===== Passage to read

# SHARPE’S GOLD (Book Review)



## Danjanou (8 Aug 2003)

Portugal, August 1810, Sir Arthur Wellesley, now after his victory at Talavera the previous year, the Duke of Wellington, has a dilemma. His Anglo-Portuguese army is on the defensive again. Outnumbered by the French after the total collapse of the Spanish Armies, he has limited options for victory. 

His plan is simple, to not fight the French. Instead he will withdraw into Portugal forcing the French to follow him. As their supply lines become longer, his will become shorter. 

The French will be forced to expend time, men and resources storming and capturing the fortresses like Almeida that Wellington has left behind his retiring armies. The numerous Spanish Guerrillas will also slow the French with their incessant harassment of supply lines. 

Eventually the French will reach Wellingtons main line of defence, the lines of Torres Vedras, a series of forts, trenches and fortifications constructed just outside Lisbon. Safe behind these earthworks the British and Portuguese troops will meet and defeat an exhausted and spent French army. All that will remain then will be to chase them back across the border and eventually out of the Iberian Peninsula. 

It is an audacious but simple plan. All that it requires to succeed is for the fortifications to be completed. There is the problem. To do that requires money, and Wellington has none. The Government back in England as usual is slow in sending all forms of supplies to its army in the field, including Pounds Sterling. Wellington doesn‘t even have enough to pay his own men. 

All is not lost however. Wellington has learned of a large shipment of gold across the border in Spain. It originally belonged to the Spanish Government and is now in the possession of a band of guerrillas. They have sent word to the British of the gold and request their help in ensuring that it is saved from the hands of the French and safely shipped to the Spanish Government in exile in Cadiz. 

Wellington agrees to help the guerrillas, but does not mention any of this to Cadiz. He has other plans for this gold. He intends to steal it and use for his own needs. 

This is a simple straightforward operation. All he needs to do is slip a force of British troops across the frontier, undetected. Then they must make their way through miles of enemy territory and locate an elusive band of guerrillas. Following that they must convince the guerrillas to part with the gold and then transport it back. 

They must do all this in complete secrecy, not just from the French but the Spanish too, who understandably may resent the theft of their property. Finally Wellington must ensure that the troops he sends are not only resourceful enough to accomplish this but trustworthy enough to return as well. With backpacks full of golden guineas they may quite understandably not wish to return to the flogging and hard discipline of the British Army. 

There is only one choice, one man who can accomplish this. Wellington sends for Captain Richard Sharpe of the South Essex Regiment. Sharpe, Sergeant Harper, and the men of the Light Company are once more sent marching. This time though one wonders if even they can succeed.

==========
===== Recorded information

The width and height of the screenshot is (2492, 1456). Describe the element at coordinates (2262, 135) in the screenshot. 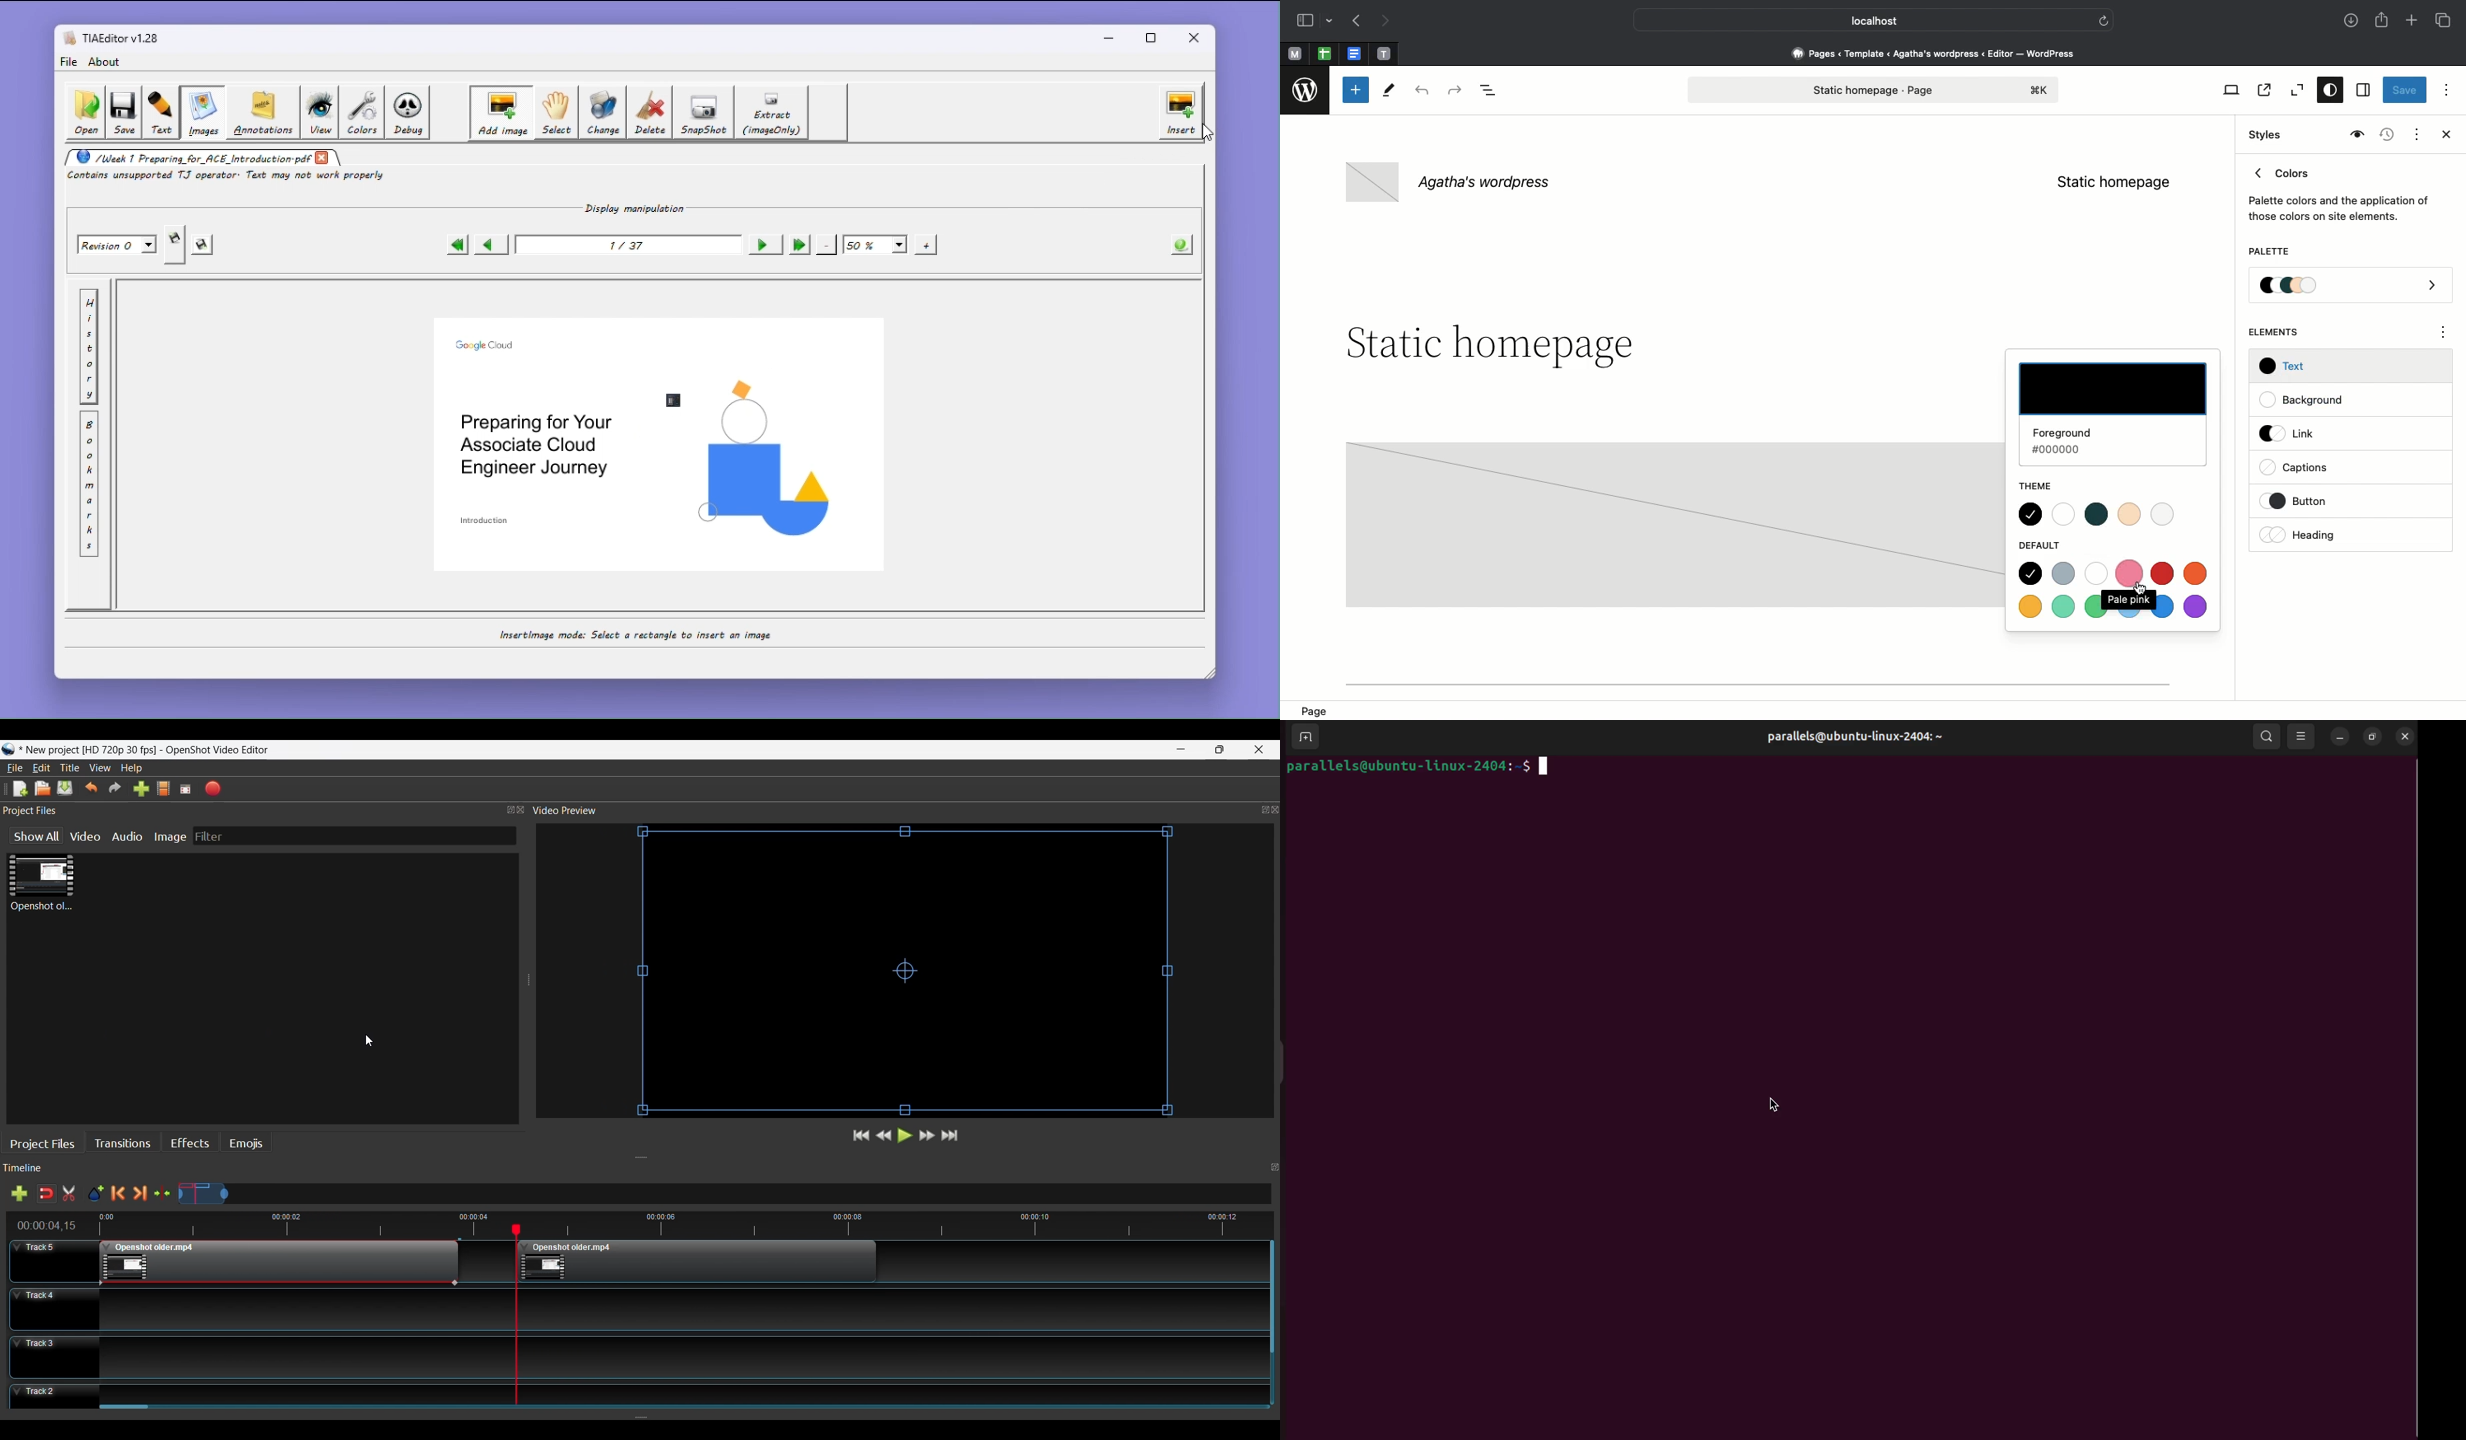

I see `Styles` at that location.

==========

What you will do:
1. In the Sharpe's Gold review, what is the name of Wellington's main line of defense outside Lisbon?
2. Continue the Sharpe's Gold review from its final sentence.

Final results:
1. The lines of Torres Vedras.

2.
"Sharpe‘s Gold" is the second of the Sharpe novels written by Cornwell. Like the "first" of the series, "Sharpe‘s Eagle" it may seem to some fans of the series to be lacking a little. It is a slim volume compared to later efforts and some of the character development and other aspects that appear in later novels are again only hinted at here. 

It is still a Sharpe novel, with a rich story and full of daring due. All of the infamous characters are here fictitious and real, Sharpe, Harper, Hogan and Wellington. A new addition, Major Kearsey the very moral exploring officer, and Captain Lossow and his band of mounted rogues of the Kings German Legion join them. These light cavalry troopers are more than a match for the Riflemen in fighting skill and getting into and out of trouble. 

There is a villain of course, and one that is a fitting match for our hero, El Catolico a ruthless and ambitious man who soon becomes Sharpe‘s sworn enemy. He is the better of the two when it comes to skill with swords. Only by using a very desperate ploy is Sharpe able to defeat him. 

This volume also introduces us to Theresa Moreno, the love of Richard Sharpe‘s life and future wife. She is no mere camp follower or lady in waiting though. Theresa and her family have suffered at the hands of the French and she thirsts for revenge. Commandate Moreno soon to be known as "the Needle" fights the French with a passion, and skill to rival that of her lover. 

Cornwell once more shows us his detailed knowledge of the period and extensive research. He also combines this with a little literary licence. No one knows for sure what caused the massive explosion that destroyed the fortress of Almeida August 27, 1810. 

It was one of the largest and most powerful man made explosions in the pre nuclear age. The fortress fully garrisoned and well stocked should have held off French assaults for weeks as Wellington planned. After it was destroyed the French had an open road to Lisbon.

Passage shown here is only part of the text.